In the meantime, Tutsplus and Jeffery Way have put together a nice tutorial for setting up Laravel 4, the yet-to-be-released next version of the PHP framework that’s really getting a lot of buzz lately.
I also highly recommend the Laravel Essentials course by Tutsplus, also by Jeffrey Way, as well as the tutorial series by Shawn McCool at Laravel.io.

Why I’m moving from Coldfusion to PHP

People have spent a lot of time both predicting the death of Coldfusion, as well as refuting that assertion. Of course, it’s not really “dying”. It’s still very popular in government and higher education (I don’t have any stats to back this up, but this is what I’ve observed). Everywhere else, however, it’s market share appears to be small compared to PHP, Rails, etc. I blame Macromedia/Adobe for not providing a free, open-source version and for not marketing it sufficiently. Railo has filled the open-source hole, but it’s too little, too late.

It doesn’t matter that Coldfusion is a great tool for Getting Things Done. New developers are going to be drawn to languages with thriving frameworks (yes, CF has frameworks. I like CFWheels. There just aren’t many under active development and a lot of CF developers still don’t use them), low cost entry, and unlimited hosting choices. Old developers see that fewer new opportunities include Coldfusion as the solution in spite of its strengths. So you have to be able to adapt.

I can’t go into great detail in comparing Coldfusion to [your language here] because I’m a self-described hack. If you want that, you can check out this blog post and comments. Frankly, I don’t build apps large enough that would really expose the weaknesses and strengths of CF, PHP, etc. I do know that I can do cool things with very little code in CF and the PHP learning curve is slowing me down for now. But it doesn’t matter any way. What matters is career survival and future opportunities.

Why PHP?

Everything above that I described as a negative about Coldfusion is just the opposite with PHP. Tons of active frameworks, supported by just about every web host, unlimited opportunities, low-cost entry, etc. etc.

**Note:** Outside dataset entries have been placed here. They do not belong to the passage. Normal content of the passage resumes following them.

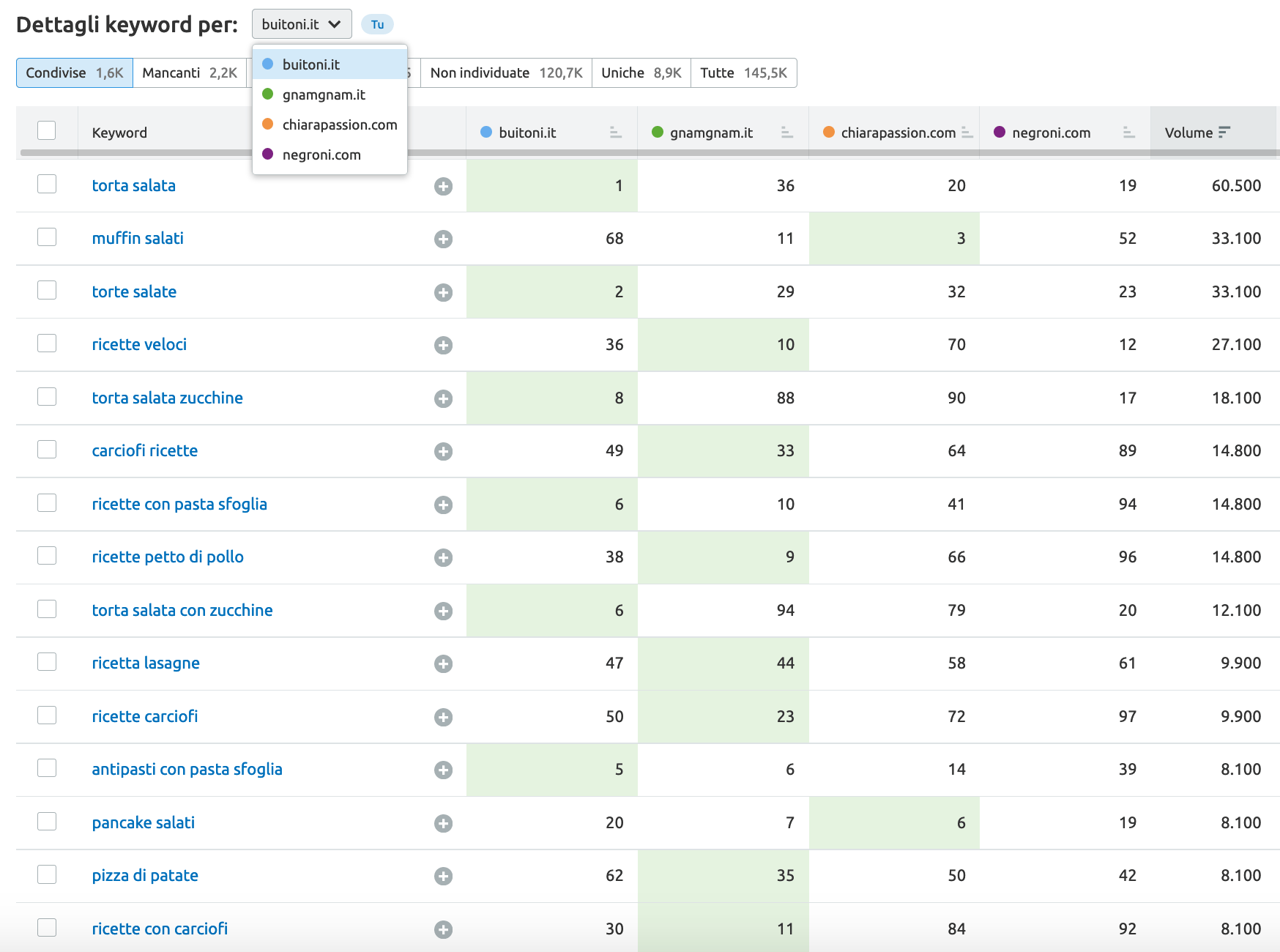This screenshot has height=952, width=1280.
Task: Tick the checkbox for torte salate
Action: [47, 291]
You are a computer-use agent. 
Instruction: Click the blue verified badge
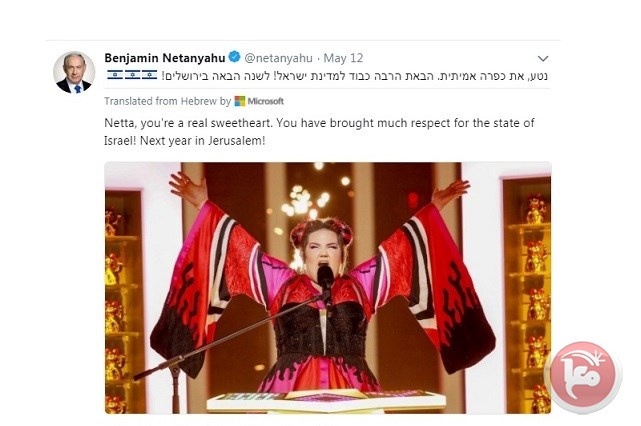coord(234,57)
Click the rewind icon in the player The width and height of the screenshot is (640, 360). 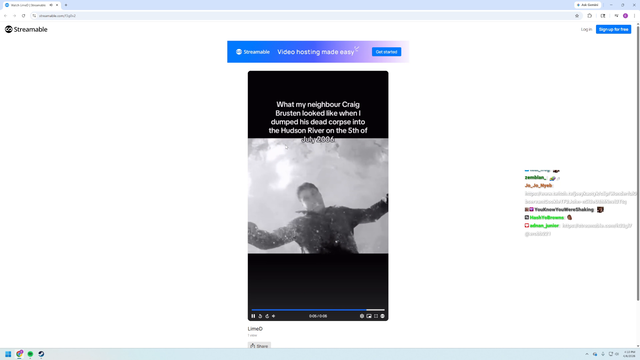[260, 316]
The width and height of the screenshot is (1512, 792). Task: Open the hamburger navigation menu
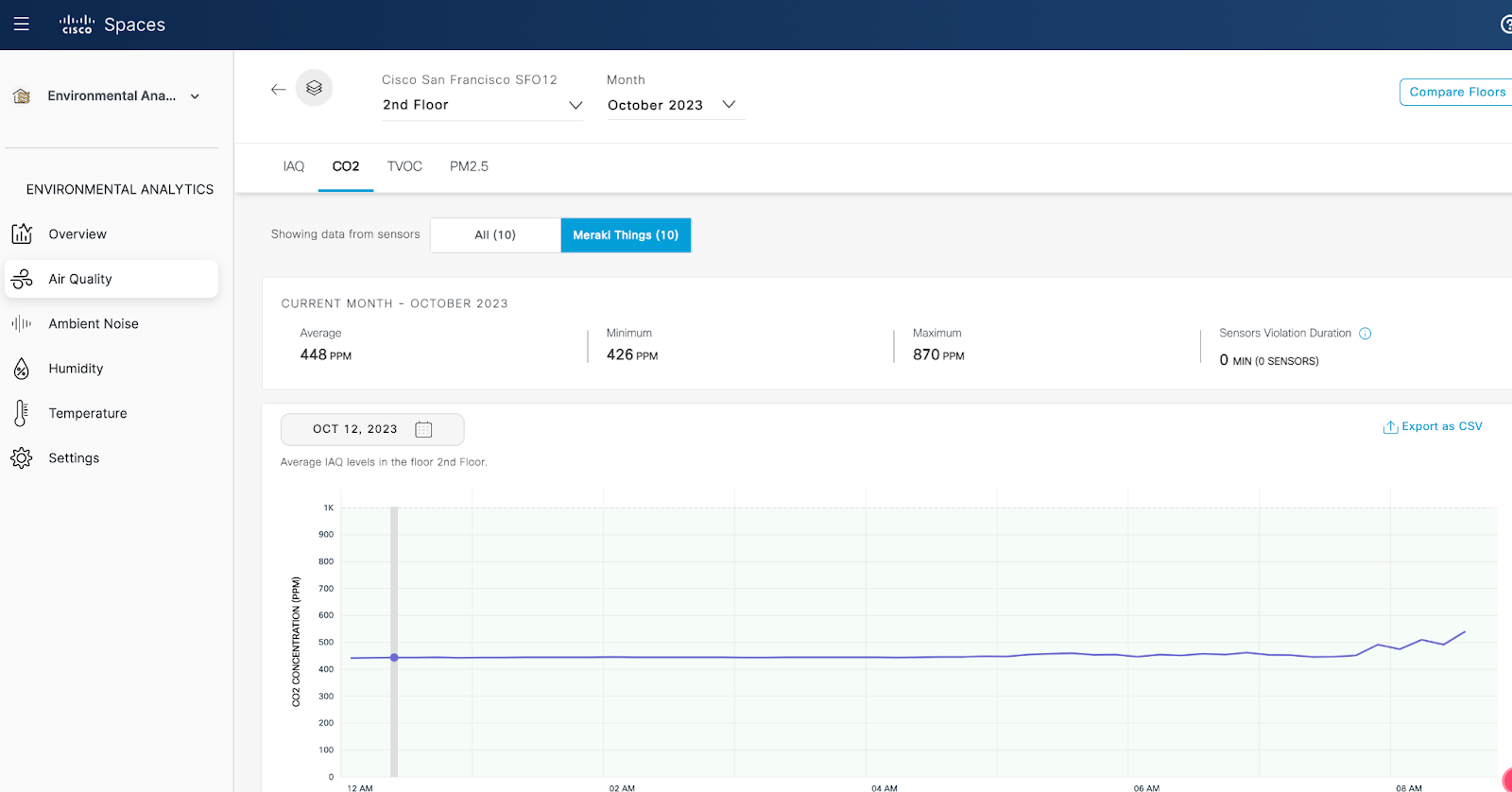click(22, 25)
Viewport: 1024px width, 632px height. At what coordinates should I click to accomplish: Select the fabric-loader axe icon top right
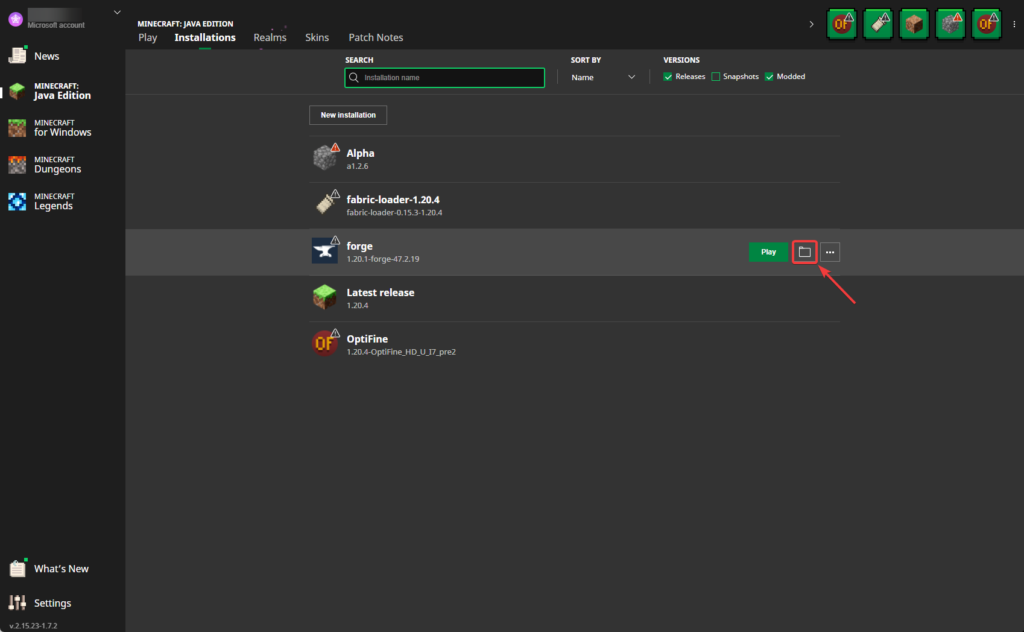click(878, 23)
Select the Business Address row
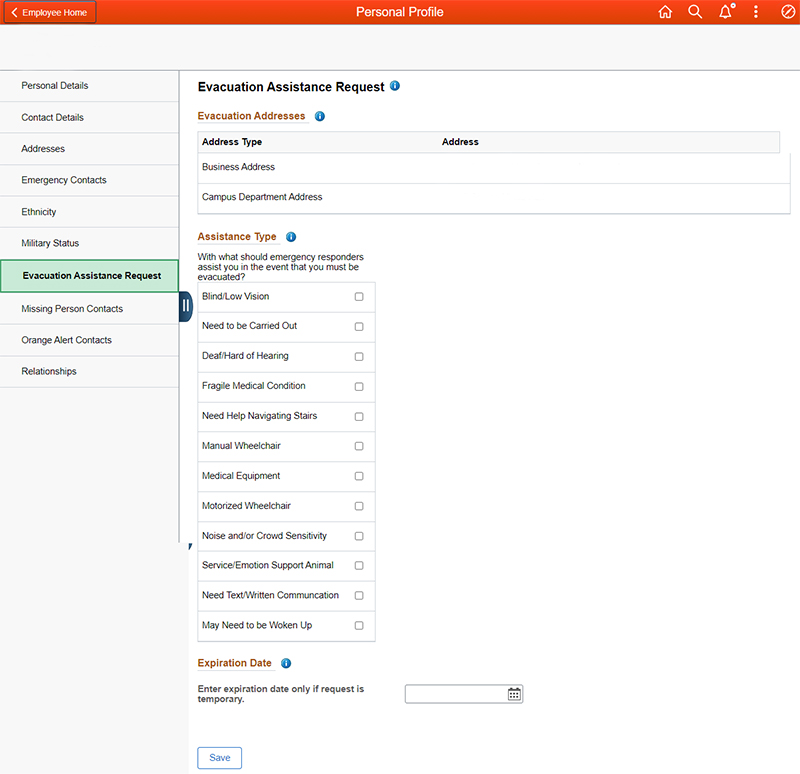Image resolution: width=800 pixels, height=774 pixels. pyautogui.click(x=238, y=167)
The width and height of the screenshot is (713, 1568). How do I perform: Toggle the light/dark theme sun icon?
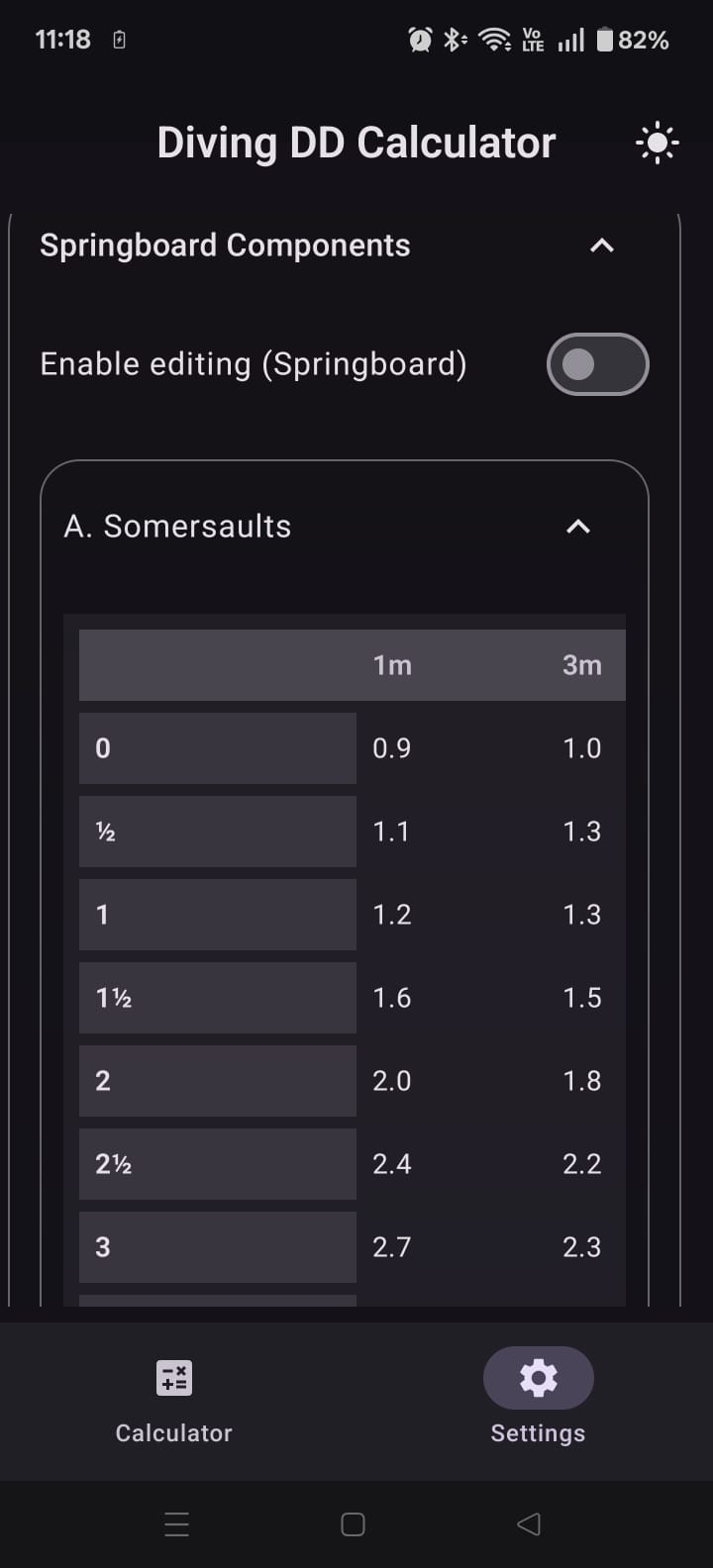point(657,144)
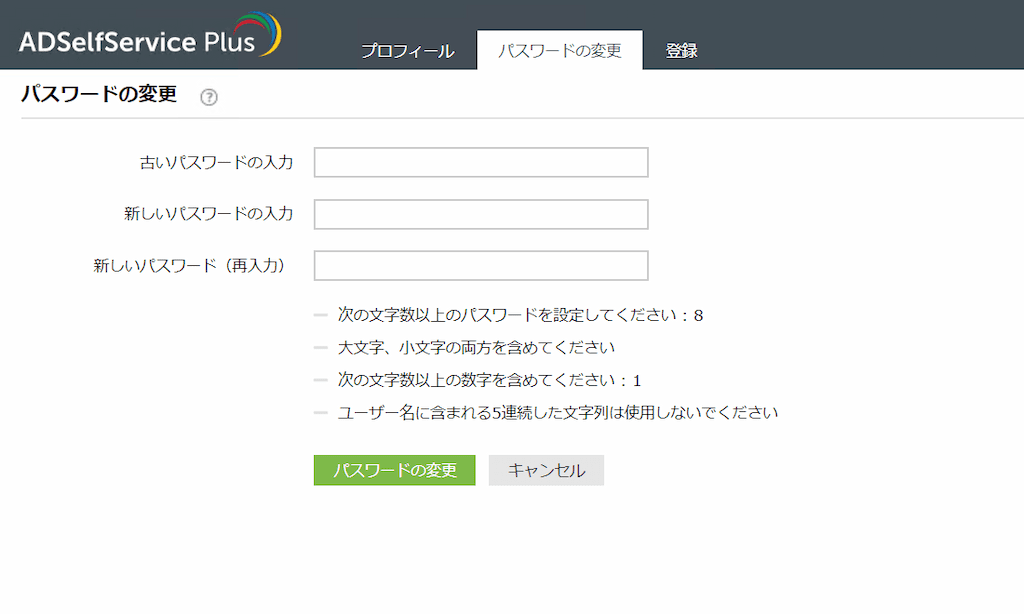
Task: Select the 新しいパスワード（再入力） field
Action: click(x=481, y=266)
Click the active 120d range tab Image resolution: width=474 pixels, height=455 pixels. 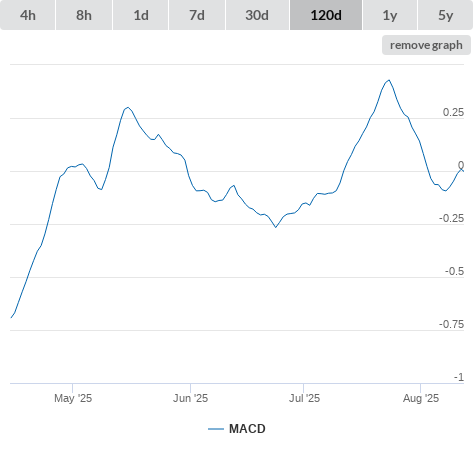click(x=326, y=15)
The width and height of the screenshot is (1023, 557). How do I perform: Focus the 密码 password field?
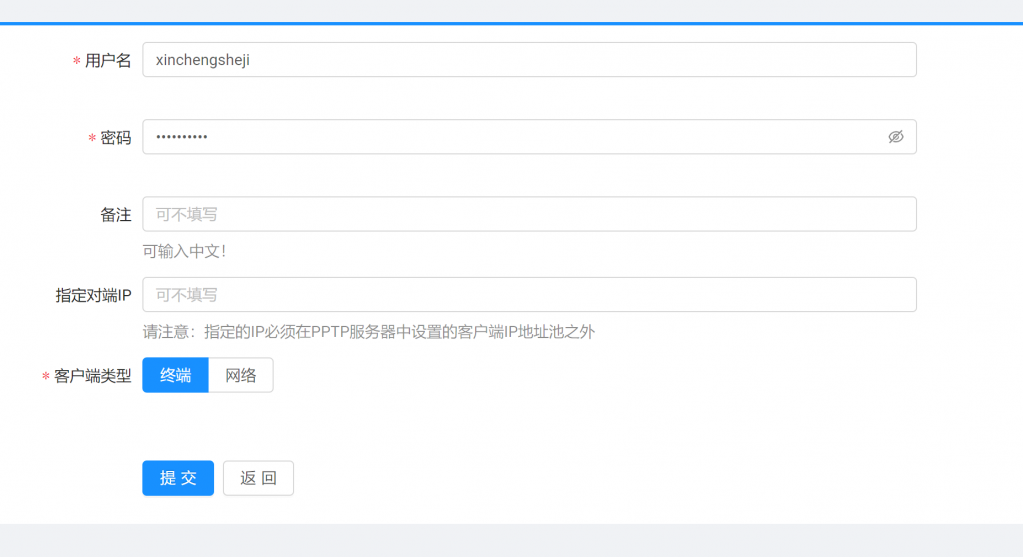510,137
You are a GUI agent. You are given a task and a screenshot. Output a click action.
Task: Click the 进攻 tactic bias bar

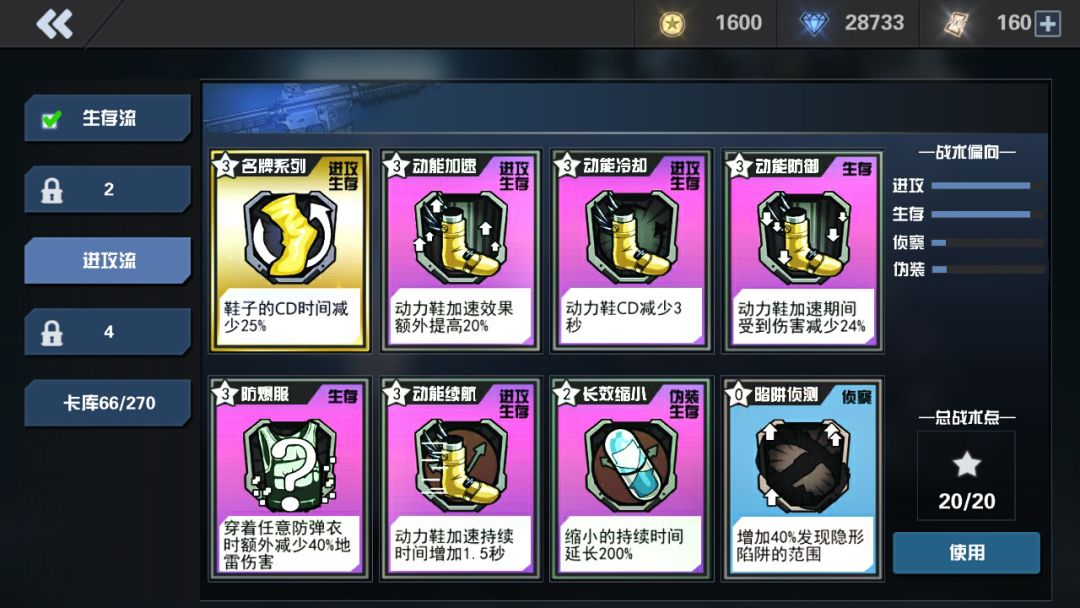[987, 186]
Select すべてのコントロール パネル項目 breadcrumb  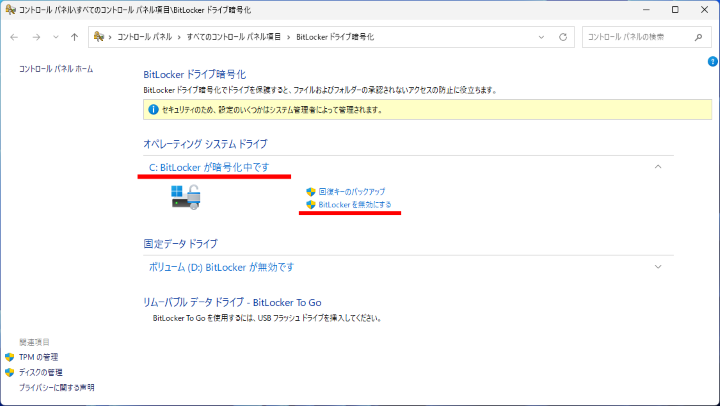coord(233,37)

It’s really reached a new level of maturity with 5.3+ and frameworks like Laravel promise to bring some of that Rails developer-love back to PHP. I’ll do another post later about Laravel from a hack’s point of view, but I’ve already discovered the power of command-line PHP using Laravel’s Tasks and Artisan. I can see the value of Composer while playing with the Laravel 4 alpha. I can see the value of being able to publish an app on infinitely more web hosts than is possible with CF.

So basically, Coldfusion, it’s not you, it’s me.

Moving from MAMP to OS X’s built-in apache, etc. Not fun.

So I just got my 5-year old Macbook Pro back from Apple* after it sat dead for several months (my kid killed it playing Minecraft). I decided I needed it for do some web work in the family room while pretending to watch the Real Lives of Whatever with the family.

I have the impression that real, tough guy developers don’t sissy their way into a local dev environment using MAMP. You gotta use the built-in version of Apache, and download, make, make test, make install, etc. etc. everything else. So that’s what I did.

The Apache part is easy because it’s already there. So is PHP (5.3.15 for Mountain Lion I think). However, it doesn’t include mcrypt, which is required for Laravel. To get that working, just follow the 20 or so steps here, which including getting the latest version of Xcode. Fun.

MySQL was fairly easy if you choose the package installer (sissy) over compiling it yourself (tough guy).

Once it’s finally working, you feel good about yourself, then realize that the mysql ports are different for the dev machines that are still using MAMP and share the same code, PHP CLI isn’t in your path, you don’t know how to switch between PHP 5.2/5.3 if you need to (easy with MAMP), etc.

So in the end, I just went back to using MAMP.

The End.

*Apple has a nice deal where they fill fix anything and everything for $310.